While some details of the proposal remain open-ended, one thing is clear: this maneuver would obscure the erosion of U.S. manufacturing. It would disguise the mass-offshoring of U.S. middle-class factory jobs incentivized by NAFTA-style trade deals. It would undermine efforts to change the unfair trade and other policies that have led to such decline.
To boost U.S. manufacturing jobs and production, we need to switch our policies, not our numbers.
The ECPC is accepting comments on their “factoryless goods” proposal until July 21. If you’d care to offer your thoughts, click here.
The 3 Big Distortions of the "Factoryless Goods" Proposal
1. The proposal would result in a fabricated reduction of the U.S. manufacturing trade deficit by rebranding imports of U.S. manufactured goods as “services” imports, according to recent explanations offered by officials of ECPC member agencies. The redefinition would not affect all U.S. trade statistics, but it would distort some of the most widely-reported numbers (those calculated on a balance of payments basis), misleading the public and policymakers alike.
Take, for example, a scenario in which Apple ships iPhone parts to China to be assembled in a Foxconn factory and then sent back to the United States to be sold here. Currently, the value of the imported iPhone minus the lesser value of the exported parts counts as a net U.S. import of a manufactured good. This reflects the fact that Apple offshored its iPhone manufacturing to China.

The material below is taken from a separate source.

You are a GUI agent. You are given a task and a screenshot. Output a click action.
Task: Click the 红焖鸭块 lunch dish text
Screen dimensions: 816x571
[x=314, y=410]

But under the ECPC proposal, Foxconn, now called a “manufacturing services provider,” would not be described as having manufactured the iPhones but as having provided services to Apple. As a result, the net U.S. import of manufactured goods resulting from Apple’s decision to offshore would be reduced. In its place would be an import of Foxconn’s factory “services.”
2. The proposal would treat some goods exported by foreign factories as U.S. manufactured exports. Take a scenario in which Apple ships iPhone parts to China that are assembled by Foxconn and then shipped to the European Union (EU). Currently, Apple’s export of parts to China counts as the only U.S. export in this scenario.
But the ECPC proposal, according to officials of ECPC member agencies, would instead count China’s export of the fully-assembled iPhones to the EU, less the cost of any imported parts, as a “U.S. manufactured goods export.”
The absurd logic of this rebranding is that while China manufactured and exported the iPhones, they count as U.S. manufactured exports because they were under the control of a U.S. brand. This Orwellian proposal would spell an artificial increase in U.S. manufactured exports (on a balance of payments basis), further belying the real U.S. manufacturing trade deficit.
3. The proposal would spur a disingenuous, overnight increase in the number of U.S. “manufacturing” jobs as white-collar employees in firms like Apple – now rebranded as “factoryless goods producers” – would suddenly be counted as “manufacturing” workers.
This change would also create a false increase in manufacturing wages, as many of the newly-counted “manufacturing” jobs would be designers, programmers and brand managers at “factoryless goods producers” like Apple.
Reported U.S. manufacturing output would also abruptly and errantly jump, as revenues from firms like Apple would be lumped in with the output of actual manufacturers.
This proposal defies common sense. It would dramatically distort U.S. trade, labor and gross domestic product statistics. Goods manufactured abroad and imported into the United States are not something other than manufactured goods imports. Goods exported from foreign factories do not become “U.S. exports” when they are produced for U.S. brands. And jobs in which workers spend zero time actually manufacturing anything are not “manufacturing jobs.”
The offshoring of U.S. manufacturing under years of unfair trade policies cannot be undone with a data trick. The hoped-for “renaissance” of U.S. manufacturing will come through new policymaking informed by accurate data, not politically convenient distortions.